WHAT THE TASK ASKS> Copy the listing below word for word, leaving out the pictures.

MATERIAL FOR THE TASK>
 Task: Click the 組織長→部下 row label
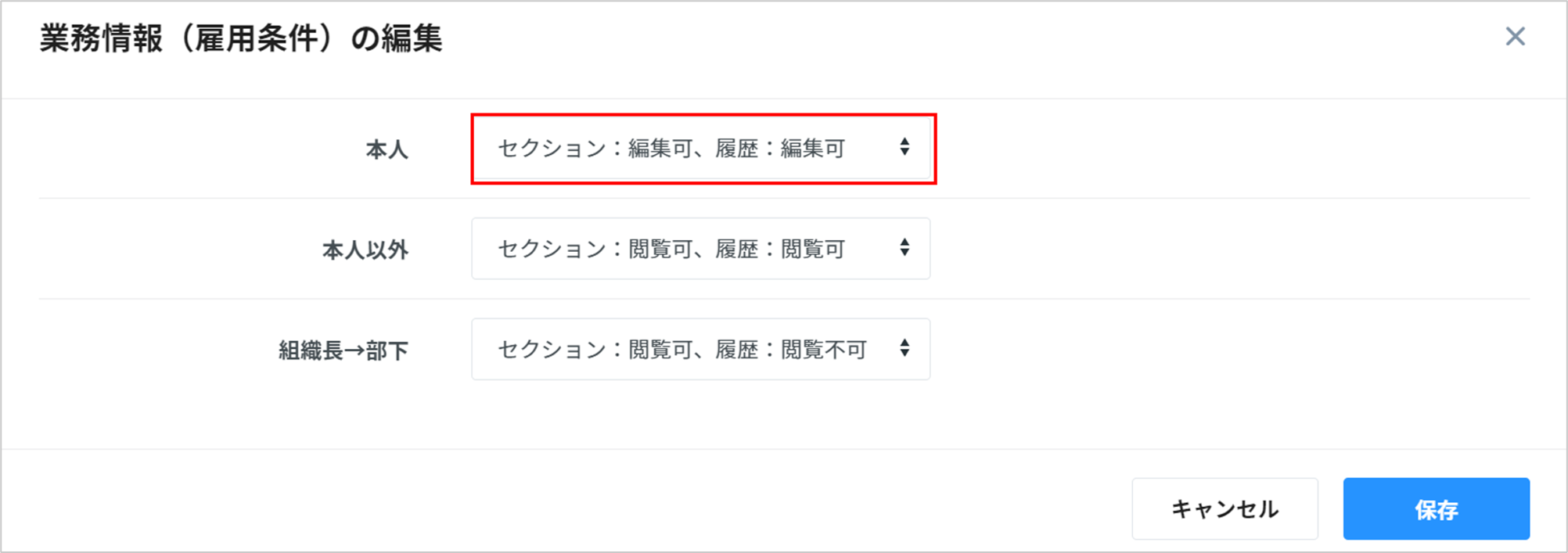343,350
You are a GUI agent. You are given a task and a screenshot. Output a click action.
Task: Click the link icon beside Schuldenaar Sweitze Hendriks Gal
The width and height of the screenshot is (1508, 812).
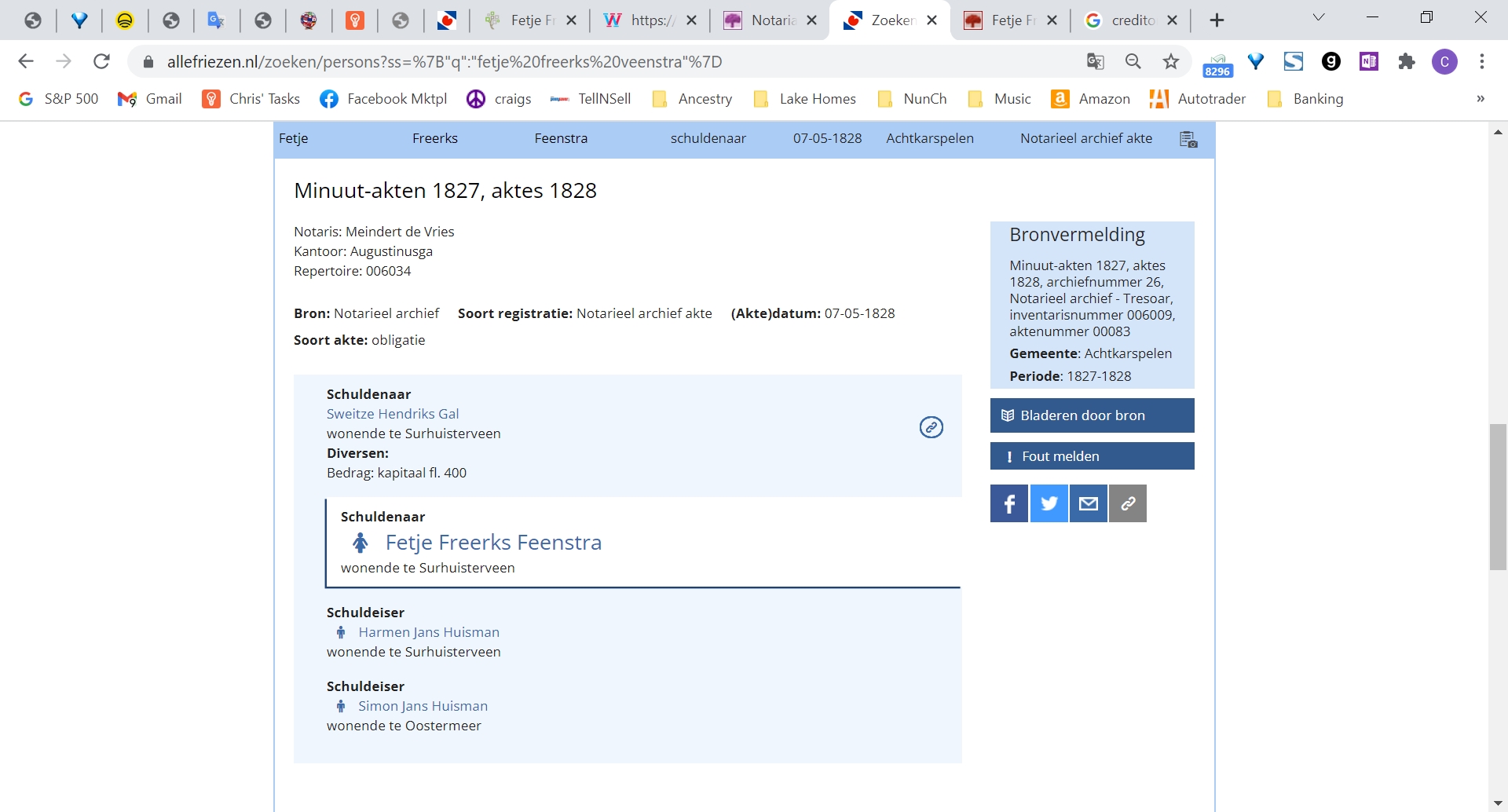[931, 427]
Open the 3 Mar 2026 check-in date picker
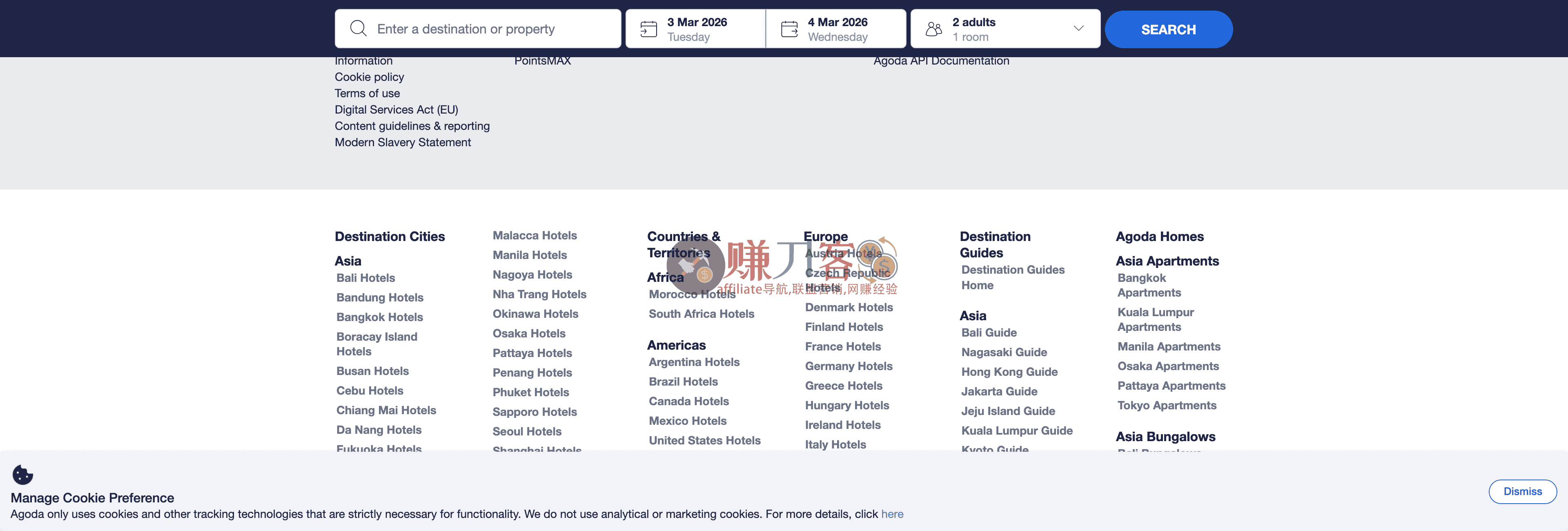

WORKED ANSWER>
 Task: Click the 組織長→部下 row label
343,350
You are a GUI agent. You are given a task and a screenshot. Output a click action.
Task: Click the link icon beside Schuldenaar Sweitze Hendriks Gal
The width and height of the screenshot is (1508, 812).
[931, 427]
Open the 3 Mar 2026 check-in date picker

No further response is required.